Talked with @jesterhazy offline. We will remove it.

jesterhazy · 2018-05-16T15:22:07Z

src/sagemaker_containers/env.py

        resource_config = read_resource_config()
        current_host = resource_config['current_host']
        hosts = resource_config['hosts']
+        network_interface_name = resource_config.get('network_interface_name', 'ethwe')


is it safe to have a (non-None) default for this?

This isn't actually added to resourceconfig yet, but the network interface name is needed for distributed training. As I see it, the choice is having a default here vs. having a default downstream and changing the value once this value changes.

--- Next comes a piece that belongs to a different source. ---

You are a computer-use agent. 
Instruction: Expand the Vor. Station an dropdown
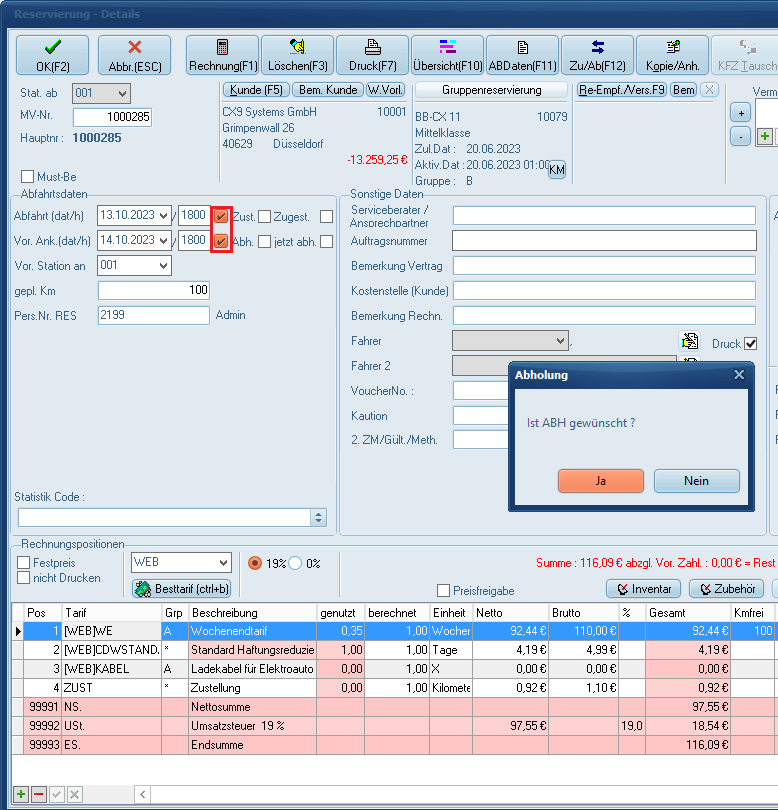pos(163,266)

jesterhazy · 2018-05-16T15:23:32Z

src/sagemaker_containers/env.py

                For example, `["algo-1", "algo-2", "algo-3"]` for a three-node cluster.
        Returns:
-              list[str]: all the hosts in the training network.
+              (list[str]): all the hosts in the training network.


(<type>) is not google doc style for return values (even though it is for args)

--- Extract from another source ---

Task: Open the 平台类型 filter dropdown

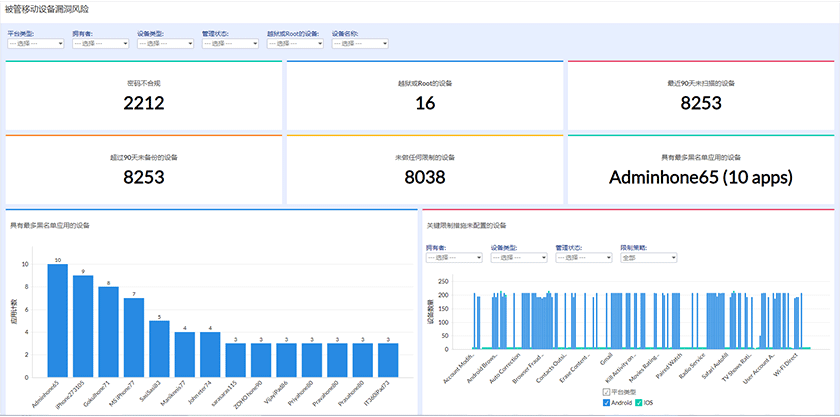Action: 36,44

andremoeller · 2018-05-16T15:26:12Z

src/sagemaker_containers/encoders.py

    """
    stream = BytesIO(npy_array)
-    return np.load(stream)
+    return np.load(stream).astype(dtype)

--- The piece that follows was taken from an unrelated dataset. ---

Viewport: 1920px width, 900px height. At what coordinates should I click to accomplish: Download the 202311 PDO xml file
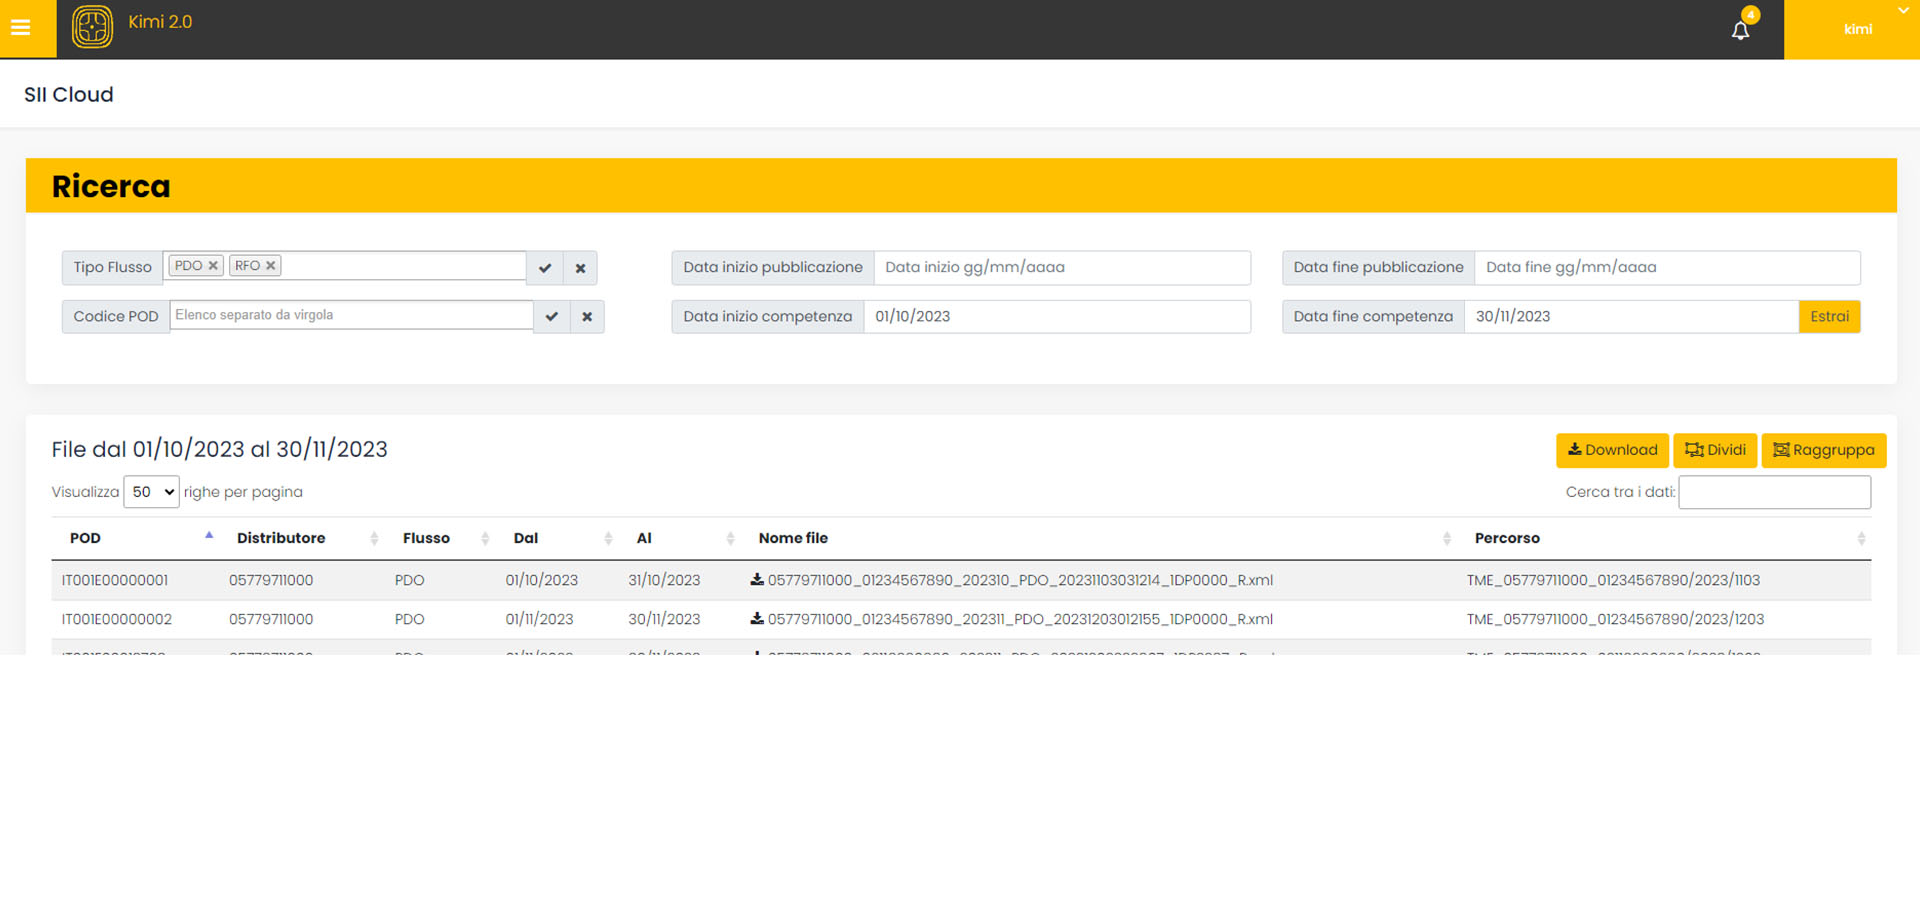pos(757,619)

I don't think we should do astype(dtype), at least not with np.float32 instead of none. The dtype is serialized with the data -- we should default to that.

I agree. Thanks guys

andremoeller · 2018-05-16T15:28:21Z

src/sagemaker_containers/encoders.py

+        try:
+            return string_like.decode('utf-8')
+        finally:
+            return string_like.decode('latin1')


This will always return string_like.decode('latin1'). I think this should be try: return utf-8, catch some exception, return latin1.

andremoeller · 2018-05-16T15:30:16Z

src/sagemaker_containers/encoders.py

    """Convert an NPY array into numpy.

    Args:
+        dtype (dtype, optional):  Data type of the resulting array.


Should the docstrings for the args be reversed to match the function signature?

Same for other serializers.

Good call. I will do it.

andremoeller · 2018-05-16T15:35:49Z

src/sagemaker_containers/encoders.py

-    data = json.loads(string)
-    return np.array(data)
+    data = json.loads(unicode_to_str(string_like))
+    return np.array(data).astype(dtype=dtype)


You can also pass in the dtype to np.array.

^^ but it works slightly differently. i.e. constructor arg won't downcast, but astype will.

So we will only allow, upcast? Is that the decision here?

Leaving as-is is fine with me

andremoeller · 2018-05-16T15:39:24Z

test/unit/test_encoder.py

-@patch('numpy.load', lambda x: 'loaded %s' % x)
+@patch('numpy.load', lambda x: np.array([42]))
 @patch('sagemaker_containers.encoders.BytesIO', lambda x: 'byte io %s' % x)
 def test_npy_to_numpy():


Could you test deserialization of other dtypes? The dtypes of the serialized numpy array and deserialized numpy array should match.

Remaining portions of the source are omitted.